Sometime in February, on a gusty and drizzly morning. Take the B884 road and ask for directions to Neist Point. Park your car at the car park and walk until the Lighthouse. Walk until the sea. Find a cosy place in the wave–battered rocks and let your body rest and your mind travel into virtual unchartered seas. See the rough seas. Look behind you and realise you are close to the border of Europe to the seas. Sets like these the first seafarers to the West and the Americas must have seen hundreds of years ago. Then cast you eyesight to the west again and the angry North Atlantic waters. If you are lucky you might get a glimpse of the Outer Hebrides and then you just let you imagination work overtime. Behind those island there is nothing – only hundreds of miles away there lies Greenland, Iceland and further to the West the Americas. Between you and these places, though, lie those cold and inhospitable waters of the North Atlantic. Imagine what it would be like for those first seafarers to set sail to the unknown. Let other vivid pictures of boat stories flash into your mind – Vikings or even WWII German U-boat stories – the latter being such an inspiration. Think how it might be to live around there – in the north-west corner of Europe.

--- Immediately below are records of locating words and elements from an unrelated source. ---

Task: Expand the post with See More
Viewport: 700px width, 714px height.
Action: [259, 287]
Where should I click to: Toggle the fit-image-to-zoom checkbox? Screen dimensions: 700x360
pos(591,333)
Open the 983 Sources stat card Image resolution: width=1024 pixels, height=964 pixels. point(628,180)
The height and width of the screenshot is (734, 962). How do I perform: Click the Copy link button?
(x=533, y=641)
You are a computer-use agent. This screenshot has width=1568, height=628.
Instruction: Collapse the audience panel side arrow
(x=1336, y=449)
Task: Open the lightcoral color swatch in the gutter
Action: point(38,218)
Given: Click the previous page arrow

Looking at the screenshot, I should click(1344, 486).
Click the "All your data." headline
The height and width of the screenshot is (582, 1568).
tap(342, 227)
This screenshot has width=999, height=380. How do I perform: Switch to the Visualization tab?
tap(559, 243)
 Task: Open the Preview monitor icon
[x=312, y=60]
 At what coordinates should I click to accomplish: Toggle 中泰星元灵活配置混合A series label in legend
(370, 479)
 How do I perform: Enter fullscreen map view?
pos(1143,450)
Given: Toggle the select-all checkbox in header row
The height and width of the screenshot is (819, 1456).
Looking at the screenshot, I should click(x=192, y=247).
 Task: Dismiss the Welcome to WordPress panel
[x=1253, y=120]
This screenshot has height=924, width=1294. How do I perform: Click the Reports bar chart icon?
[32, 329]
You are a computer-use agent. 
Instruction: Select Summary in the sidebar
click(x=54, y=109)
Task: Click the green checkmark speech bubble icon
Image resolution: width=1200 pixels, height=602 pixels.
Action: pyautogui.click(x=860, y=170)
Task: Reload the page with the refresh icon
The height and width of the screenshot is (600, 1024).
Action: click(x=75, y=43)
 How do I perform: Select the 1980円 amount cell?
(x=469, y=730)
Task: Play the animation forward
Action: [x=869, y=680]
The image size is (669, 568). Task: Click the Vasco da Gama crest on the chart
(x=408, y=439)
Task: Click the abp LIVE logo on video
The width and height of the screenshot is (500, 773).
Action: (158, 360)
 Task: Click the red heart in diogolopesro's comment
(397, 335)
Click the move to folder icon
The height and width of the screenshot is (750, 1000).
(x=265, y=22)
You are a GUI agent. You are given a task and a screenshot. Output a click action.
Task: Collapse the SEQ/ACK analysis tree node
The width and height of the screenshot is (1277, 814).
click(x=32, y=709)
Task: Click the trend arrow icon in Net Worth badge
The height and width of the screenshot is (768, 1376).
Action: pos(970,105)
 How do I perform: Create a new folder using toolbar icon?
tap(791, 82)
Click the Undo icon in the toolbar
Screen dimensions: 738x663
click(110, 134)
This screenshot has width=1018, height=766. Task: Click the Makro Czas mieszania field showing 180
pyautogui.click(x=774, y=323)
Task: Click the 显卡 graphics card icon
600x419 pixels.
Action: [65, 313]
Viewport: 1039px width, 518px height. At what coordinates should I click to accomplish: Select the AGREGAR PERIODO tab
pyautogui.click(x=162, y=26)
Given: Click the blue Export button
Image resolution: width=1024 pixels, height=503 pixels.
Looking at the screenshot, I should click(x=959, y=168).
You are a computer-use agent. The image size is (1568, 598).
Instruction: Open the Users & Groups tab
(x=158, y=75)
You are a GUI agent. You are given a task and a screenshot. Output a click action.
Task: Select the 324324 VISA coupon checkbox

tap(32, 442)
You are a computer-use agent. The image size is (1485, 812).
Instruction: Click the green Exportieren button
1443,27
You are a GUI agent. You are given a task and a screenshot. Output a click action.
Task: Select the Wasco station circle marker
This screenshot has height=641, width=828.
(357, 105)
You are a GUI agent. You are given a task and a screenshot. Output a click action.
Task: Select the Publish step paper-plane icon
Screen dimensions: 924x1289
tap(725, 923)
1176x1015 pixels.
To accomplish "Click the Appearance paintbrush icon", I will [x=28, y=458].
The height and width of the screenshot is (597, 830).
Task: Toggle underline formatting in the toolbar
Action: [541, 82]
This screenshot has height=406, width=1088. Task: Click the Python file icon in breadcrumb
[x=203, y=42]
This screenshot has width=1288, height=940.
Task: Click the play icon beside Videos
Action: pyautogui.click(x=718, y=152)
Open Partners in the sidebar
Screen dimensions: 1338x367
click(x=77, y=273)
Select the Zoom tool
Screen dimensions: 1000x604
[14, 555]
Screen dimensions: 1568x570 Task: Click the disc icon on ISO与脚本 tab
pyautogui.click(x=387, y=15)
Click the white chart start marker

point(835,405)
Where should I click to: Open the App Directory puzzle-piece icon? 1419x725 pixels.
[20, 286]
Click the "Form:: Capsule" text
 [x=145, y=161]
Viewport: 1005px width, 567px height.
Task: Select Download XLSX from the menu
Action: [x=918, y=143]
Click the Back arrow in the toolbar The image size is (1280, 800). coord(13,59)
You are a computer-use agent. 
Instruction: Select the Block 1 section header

If ever a hotel is built there – it would be a lifelong experience to spend a week and find shelter in its small rooms overlooking the west and get inspiration for a book, take life-changing decisions or just have a good time and walk these lands in the day and in the evenings just read books, sip your single malt and enjoy endless chats with friends and loved ones until the early hours. As a Spaniard from Alicante had put it so well back in 1998 when a bunch of Spaniards, Greeks and a Dutch were walking these barren lands “This is the perfect set to spend some days and in the evenings find a cozy and warm place next to the fireplace and while sipping small sips of Scottish whiskey read the Lord of the Rinks”. Such a place could easily be one – or similar to those – that may have excited J.R.R. Tolkien’s fantasy.
I truly suggest to visit Neist Point.